▶ DO THIS:
Render every line of the listing below as a numbered list, leaving out any blank lines.

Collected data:
begin

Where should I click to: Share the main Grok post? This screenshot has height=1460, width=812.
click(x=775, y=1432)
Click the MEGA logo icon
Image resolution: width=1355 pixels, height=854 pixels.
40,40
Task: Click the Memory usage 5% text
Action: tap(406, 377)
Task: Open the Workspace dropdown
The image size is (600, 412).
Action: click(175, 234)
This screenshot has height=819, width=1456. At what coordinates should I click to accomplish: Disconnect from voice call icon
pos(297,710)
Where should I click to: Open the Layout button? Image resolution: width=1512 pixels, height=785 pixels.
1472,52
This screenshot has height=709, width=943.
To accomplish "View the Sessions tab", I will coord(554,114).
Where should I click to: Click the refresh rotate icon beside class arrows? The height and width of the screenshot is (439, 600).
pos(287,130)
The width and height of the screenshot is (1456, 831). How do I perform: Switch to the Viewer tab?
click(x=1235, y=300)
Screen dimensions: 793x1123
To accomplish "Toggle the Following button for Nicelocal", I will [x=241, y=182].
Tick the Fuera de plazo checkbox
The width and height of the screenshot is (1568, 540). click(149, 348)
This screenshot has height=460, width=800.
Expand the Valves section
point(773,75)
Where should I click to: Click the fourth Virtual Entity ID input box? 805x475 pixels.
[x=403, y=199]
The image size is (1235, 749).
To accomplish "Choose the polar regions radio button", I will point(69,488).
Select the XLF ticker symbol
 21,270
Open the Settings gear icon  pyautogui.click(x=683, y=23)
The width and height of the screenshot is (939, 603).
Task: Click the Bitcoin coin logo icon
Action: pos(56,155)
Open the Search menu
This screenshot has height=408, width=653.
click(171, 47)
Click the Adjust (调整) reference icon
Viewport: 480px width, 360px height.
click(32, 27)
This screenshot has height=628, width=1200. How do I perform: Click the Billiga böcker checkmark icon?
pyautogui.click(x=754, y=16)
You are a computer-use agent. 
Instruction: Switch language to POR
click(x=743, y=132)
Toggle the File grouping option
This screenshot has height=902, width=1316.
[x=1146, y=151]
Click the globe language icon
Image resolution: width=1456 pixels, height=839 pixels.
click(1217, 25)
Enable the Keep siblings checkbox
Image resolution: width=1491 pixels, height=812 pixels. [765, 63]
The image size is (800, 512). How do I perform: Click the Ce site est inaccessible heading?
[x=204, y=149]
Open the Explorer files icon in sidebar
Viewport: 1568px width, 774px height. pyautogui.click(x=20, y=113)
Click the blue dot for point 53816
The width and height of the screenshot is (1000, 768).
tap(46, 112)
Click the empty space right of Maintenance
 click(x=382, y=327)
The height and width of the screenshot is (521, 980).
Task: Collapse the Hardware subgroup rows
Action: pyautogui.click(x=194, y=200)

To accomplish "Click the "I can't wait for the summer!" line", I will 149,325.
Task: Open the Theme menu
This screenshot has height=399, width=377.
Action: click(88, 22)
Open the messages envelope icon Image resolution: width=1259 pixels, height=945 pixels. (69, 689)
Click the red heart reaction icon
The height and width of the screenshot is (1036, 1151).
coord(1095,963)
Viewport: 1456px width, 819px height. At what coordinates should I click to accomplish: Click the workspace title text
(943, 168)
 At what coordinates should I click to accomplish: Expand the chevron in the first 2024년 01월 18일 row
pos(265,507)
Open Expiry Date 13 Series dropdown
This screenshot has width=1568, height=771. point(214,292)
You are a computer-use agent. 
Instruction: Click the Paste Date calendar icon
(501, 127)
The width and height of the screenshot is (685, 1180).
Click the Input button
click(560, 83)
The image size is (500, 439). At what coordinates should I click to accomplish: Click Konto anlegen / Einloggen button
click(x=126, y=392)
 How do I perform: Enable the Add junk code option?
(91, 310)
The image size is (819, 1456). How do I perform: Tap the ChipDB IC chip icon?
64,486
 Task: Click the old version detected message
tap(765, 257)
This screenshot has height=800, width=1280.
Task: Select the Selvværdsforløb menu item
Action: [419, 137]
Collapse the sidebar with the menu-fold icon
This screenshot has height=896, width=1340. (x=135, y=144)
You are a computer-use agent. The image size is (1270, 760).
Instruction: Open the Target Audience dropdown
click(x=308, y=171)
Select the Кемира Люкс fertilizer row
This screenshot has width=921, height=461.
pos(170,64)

end

▶ FULL RESPONSE:
1. Where should I click to: Share the main Grok post? This screenshot has height=1460, width=812.
2. click(x=775, y=1432)
3. Click the MEGA logo icon
4. Image resolution: width=1355 pixels, height=854 pixels.
5. 40,40
6. Task: Click the Memory usage 5% text
7. Action: tap(406, 377)
8. Task: Open the Workspace dropdown
9. The image size is (600, 412).
10. Action: click(175, 234)
11. This screenshot has height=819, width=1456. At what coordinates should I click to accomplish: Disconnect from voice call icon
12. pos(297,710)
13. Where should I click to: Open the Layout button? Image resolution: width=1512 pixels, height=785 pixels.
14. 1472,52
15. This screenshot has height=709, width=943.
16. To accomplish "View the Sessions tab", I will coord(554,114).
17. Where should I click to: Click the refresh rotate icon beside class arrows? The height and width of the screenshot is (439, 600).
18. pos(287,130)
19. The width and height of the screenshot is (1456, 831). How do I perform: Switch to the Viewer tab?
20. click(x=1235, y=300)
21. Screen dimensions: 793x1123
22. To accomplish "Toggle the Following button for Nicelocal", I will [x=241, y=182].
23. Tick the Fuera de plazo checkbox
24. The width and height of the screenshot is (1568, 540). click(149, 348)
25. This screenshot has height=460, width=800.
26. Expand the Valves section
27. point(773,75)
28. Where should I click to: Click the fourth Virtual Entity ID input box? 805x475 pixels.
29. [x=403, y=199]
30. The image size is (1235, 749).
31. To accomplish "Choose the polar regions radio button", I will point(69,488).
32. Select the XLF ticker symbol
33.  21,270
34. Open the Settings gear icon  pyautogui.click(x=683, y=23)
35. The width and height of the screenshot is (939, 603).
36. Task: Click the Bitcoin coin logo icon
37. Action: pos(56,155)
38. Open the Search menu
39. This screenshot has height=408, width=653.
40. click(171, 47)
41. Click the Adjust (调整) reference icon
42. Viewport: 480px width, 360px height.
43. click(32, 27)
44. This screenshot has height=628, width=1200. How do I perform: Click the Billiga böcker checkmark icon?
45. pyautogui.click(x=754, y=16)
46. You are a computer-use agent. 
47. Instruction: Switch language to POR
48. click(x=743, y=132)
49. Toggle the File grouping option
50. This screenshot has height=902, width=1316.
51. [x=1146, y=151]
52. Click the globe language icon
53. Image resolution: width=1456 pixels, height=839 pixels.
54. click(1217, 25)
55. Enable the Keep siblings checkbox
56. Image resolution: width=1491 pixels, height=812 pixels. [765, 63]
57. The image size is (800, 512). How do I perform: Click the Ce site est inaccessible heading?
58. [x=204, y=149]
59. Open the Explorer files icon in sidebar
60. Viewport: 1568px width, 774px height. pyautogui.click(x=20, y=113)
61. Click the blue dot for point 53816
62. The width and height of the screenshot is (1000, 768).
63. tap(46, 112)
64. Click the empty space right of Maintenance
65.  click(x=382, y=327)
66. The height and width of the screenshot is (521, 980).
67. Task: Collapse the Hardware subgroup rows
68. Action: pyautogui.click(x=194, y=200)
69. To accomplish "Click the "I can't wait for the summer!" line", I will 149,325.
70. Task: Open the Theme menu
71. This screenshot has height=399, width=377.
72. Action: click(88, 22)
73. Open the messages envelope icon Image resolution: width=1259 pixels, height=945 pixels. (69, 689)
74. Click the red heart reaction icon
75. The height and width of the screenshot is (1036, 1151).
76. coord(1095,963)
77. Viewport: 1456px width, 819px height. At what coordinates should I click to accomplish: Click the workspace title text
78. (943, 168)
79.  At what coordinates should I click to accomplish: Expand the chevron in the first 2024년 01월 18일 row
80. pos(265,507)
81. Open Expiry Date 13 Series dropdown
82. This screenshot has width=1568, height=771. point(214,292)
83. You are a computer-use agent. 
84. Instruction: Click the Paste Date calendar icon
85. (501, 127)
86. The width and height of the screenshot is (685, 1180).
87. Click the Input button
88. click(560, 83)
89. The image size is (500, 439). At what coordinates should I click to accomplish: Click Konto anlegen / Einloggen button
90. click(x=126, y=392)
91.  How do I perform: Enable the Add junk code option?
92. (91, 310)
93. The image size is (819, 1456). How do I perform: Tap the ChipDB IC chip icon?
94. 64,486
95.  Task: Click the old version detected message
96. tap(765, 257)
97. This screenshot has height=800, width=1280.
98. Task: Select the Selvværdsforløb menu item
99. Action: [419, 137]
100. Collapse the sidebar with the menu-fold icon
101. This screenshot has height=896, width=1340. (x=135, y=144)
102. You are a computer-use agent. The image size is (1270, 760).
103. Instruction: Open the Target Audience dropdown
104. click(x=308, y=171)
105. Select the Кемира Люкс fertilizer row
106. This screenshot has width=921, height=461.
107. pos(170,64)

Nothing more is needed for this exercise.